Unfortunately for this region, rainfall is not expected over the next week as a dry pattern looks to take hold. Temperatures are expected to remain mild and fall-like, however, with perhaps a dip down into the high 40's for lows on a few mornings this weekend. If the soil can be kept moist, these temperatures will produce prime seeding and cool-season turfgrass growing conditions.
Mild and Dry
Gray Leaf Spot
Symptoms from late August still hanging around, particularly on crabgrass.
Lance nematode populations surge
Time for large patch prevention
The return of football, and cool fall temperatures should not only make us work towards the recovery of our cool-season turfgrasses, but should also remind us that some fall effort may be necessary to ensure zoysia or bermudagrass bursts healthily out of dormancy next spring. For both species, remember that nitrogen doesn't enhance disease, and low fertility throughout the season can increase the potential for winterkill. If lean, (or as with some zoysia lawns I encounter zero fertilizer has been applied during the season), these last few days of green may be a last chance to give it a dab of fertilizer.
With both spring dead spot of bermudagrass and large patch on zoysiagrass, the soil temperature threshold to watch in the fall is 70°F (21°C) (view these soil temperature threshold graphs here). At this temperature, the first of two or three preventive applications could be made for the two diseases.
Sports Turf – Spring Dead Spot on Bermudagrass: Although it is a weedy bane for most in lawns and zoysia fairways, bermudagrass is a blessing under the thunder of big cleats, (or golf clubs on a driving range tee).
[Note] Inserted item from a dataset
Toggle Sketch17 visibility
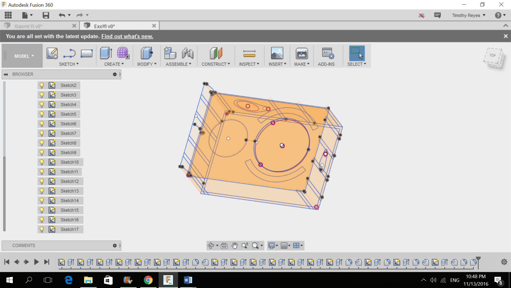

Other than winterkill, spring dead spot is the only large threat to bermudagrass sports fields. Although newer cultivars may green up quicker and have more tolerance to the disease, no research has demonstrated complete immunity of these cultivars. On a high amenity, or site with history, water in the first of two fall applications when soil temperatures start rapping 70°F for a few days in a row. This has occurred in Kansas City and Columbia, but not yet for most other regions. Make the second application 21 - 28 days later. If the remainder of fall is mild and frost doesn't occur often in October, plan on making the second application later towards November rather than sooner. Last but not least, spring dead spot is a soilborne pathogen so watering in the fungicide with 0.2 inches of post application irrigation is suggested. Two newer SDHI fungicides, penthiopyrad (Velista) and isofetamid (Kabuto) are labeled for sports turf and have been very effective in our trials.
Golf & Lawn – Large Patch on Zoysiagrass: After the 1.5" of precipitation in Columbia last Friday and cooler temperatures, fall outbreaks of large patch have exploded at the MU Turfgrass Research Center. All four of the experimental areas we routinely conduct large patch research on have active and obvious symptoms. The soil temperature in Columbia has been riding at or below the 70F mark since September 8th, so the outbreak after rain is inevitable. The first fungicide application in Kansas City and Columbia should be timed now, while St. Louis, southern IL, the very dry Springfield, and Cape Girardeau still have higher soil temperatures due to the stalled out front, and can wait a bit longer. What about timing for the second application?
On most golf course fairways, two applications around now at this 70°F threshold and again 28 days later are dialed up. In many of these cases, a subsequent spring application is needed, particularly in wet, cool springs, to curtail any large patch flare ups. If only two applications are feasible, an application at the 70°F threshold and again early in the spring are suggested. If only one is possible, perhaps aim for the early spring application since the zoysia is set to go into dormancy soon anyway, and a reduction in zoysia density from the disease is normally not as severe in the fall. As a bonus, you'll get an early peak as to where the hot spots are prior to the outbreaks of the following spring.